> [Aufgabe 1]:
Beantworte folgende Fragen zum Text über einen einzigen Artikel mit Sprungmarken:
(a) Auf welche zwei Arten lassen sich die neuesten Gedanken dort ablegen?
(b) Was wird von außen grundsätzlich immer angesprochen?
(c) Woraus bestehen die Gedanken des Autors laut Text eben nicht?
> [Aufgabe 2]:
Schreibe aus dem Text über einen einzigen Artikel mit Sprungmarken den Abschnitt unverändert ab, der mit den Worten "Für den Leser" beginnt und mit "daraus ergebenden Publikationstechnik." endet.
> [Aufgabe 3]:
Fasse den Absatz des Textes über einen einzigen Artikel mit Sprungmarken, der mit „Für den Leser hat es den Vorteil“ beginnt, als Liste zusammen und behalte dabei seine wichtigsten Aussagen bei.

Was wäre aber, wenn alle meine Gedanken zum Kommentier-System nicht in vielen Artikeln verteilt wären, sondern zunächst sehr einfach gedacht in einem einzigen Artikel mit Sprungmarken versehen? Man kann die neuesten Gedanken entweder chronologisch ablegen (+Sprungmarke) oder aber passend mitten im bisherigen Gesamttext ergänzend platzieren (erneut +Sprungmarke). Von außen wird grundsätzlich immer der eine Artikel angesprochen, jedoch mit unterschiedlichen Anlaufstellen.
Für den Leser hat es den Vorteil, sich mitten in einem „großen Text“ zu befinden, weitaus deutlicher zu einer weiteren Informationsaufnahme animiert zu werden. Der Autor hat den großen Vorteil, auf seine bisherigen Gedanken besser zurückgreifen zu können (pickt Euch doch mal im jetzigen Blog-System drei alte Artikel zu einem Thema heraus, viel Spaß… beschissen schwer das ist). Nicht nur das, er kann seine Gedanken und Erkenntnisse im Zeitverlauf weitaus besser strukturieren. Sowohl der Autor aber auch Leser könnten bei einem chronologischen Update des Artikels das Werden seiner Gedanken besser nachvollziehen. Das werdende Gesamtwerk macht weitaus klarer, dass die Gedanken des Autors zusammenhängen und eben nicht aus 1.000 losen Versatzstücken bestehen. Dies ist in der Tat ein markanter Unterschied zum bisherigen Blog-Gedanken bzw. der sich daraus ergebenden Publikationstechnik.

> [Daten zu Elementen und Textpositionen]:

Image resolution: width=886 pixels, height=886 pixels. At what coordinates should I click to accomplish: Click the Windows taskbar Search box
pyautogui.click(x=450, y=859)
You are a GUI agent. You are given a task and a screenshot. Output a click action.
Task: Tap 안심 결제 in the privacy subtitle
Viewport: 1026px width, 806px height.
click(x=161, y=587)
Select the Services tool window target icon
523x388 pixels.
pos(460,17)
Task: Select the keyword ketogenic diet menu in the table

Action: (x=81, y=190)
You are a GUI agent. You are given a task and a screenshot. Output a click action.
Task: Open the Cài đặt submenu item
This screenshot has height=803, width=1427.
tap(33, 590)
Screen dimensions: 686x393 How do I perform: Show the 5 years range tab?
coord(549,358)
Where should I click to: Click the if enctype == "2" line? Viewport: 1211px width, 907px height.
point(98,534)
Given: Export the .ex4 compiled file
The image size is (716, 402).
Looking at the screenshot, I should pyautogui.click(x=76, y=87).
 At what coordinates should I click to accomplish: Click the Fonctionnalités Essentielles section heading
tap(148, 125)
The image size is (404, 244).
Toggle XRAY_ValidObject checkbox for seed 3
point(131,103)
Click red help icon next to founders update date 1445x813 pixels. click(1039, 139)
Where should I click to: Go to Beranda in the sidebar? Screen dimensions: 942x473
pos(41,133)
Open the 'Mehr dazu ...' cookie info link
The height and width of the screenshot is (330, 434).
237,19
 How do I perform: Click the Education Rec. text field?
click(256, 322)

> [Vollständige Antwort 1]:
(a) Entweder chronologisch oder passend mitten im bisherigen Gesamttext ergänzend platziert, jeweils mit Sprungmarke.
(b) Der eine Artikel, jedoch mit unterschiedlichen Anlaufstellen.
(c) Aus 1.000 losen Versatzstücken.

> [Vollständige Antwort 2]:
Für den Leser hat es den Vorteil, sich mitten in einem „großen Text“ zu befinden, weitaus deutlicher zu einer weiteren Informationsaufnahme animiert zu werden. Der Autor hat den großen Vorteil, auf seine bisherigen Gedanken besser zurückgreifen zu können (pickt Euch doch mal im jetzigen Blog-System drei alte Artikel zu einem Thema heraus, viel Spaß… beschissen schwer das ist). Nicht nur das, er kann seine Gedanken und Erkenntnisse im Zeitverlauf weitaus besser strukturieren. Sowohl der Autor aber auch Leser könnten bei einem chronologischen Update des Artikels das Werden seiner Gedanken besser nachvollziehen. Das werdende Gesamtwerk macht weitaus klarer, dass die Gedanken des Autors zusammenhängen und eben nicht aus 1.000 losen Versatzstücken bestehen. Dies ist in der Tat ein markanter Unterschied zum bisherigen Blog-Gedanken bzw. der sich daraus ergebenden Publikationstechnik.

> [Vollständige Antwort 3]:
- Leser: befinden sich mitten in einem „großen Text“ und werden deutlicher zu weiterer Informationsaufnahme animiert.
- Autor: kann besser auf seine bisherigen Gedanken zurückgreifen; im jetzigen Blog-System ist es sehr schwer, drei alte Artikel zu einem Thema herauszusuchen.
- Autor: kann seine Gedanken und Erkenntnisse im Zeitverlauf besser strukturieren.
- Autor und Leser: können bei einem chronologischen Update das Werden der Gedanken besser nachvollziehen.
- Gesamtwerk: zeigt klarer, dass die Gedanken des Autors zusammenhängen und nicht aus 1.000 losen Versatzstücken bestehen.
- Dies ist ein markanter Unterschied zum bisherigen Blog-Gedanken bzw. zur daraus folgenden Publikationstechnik.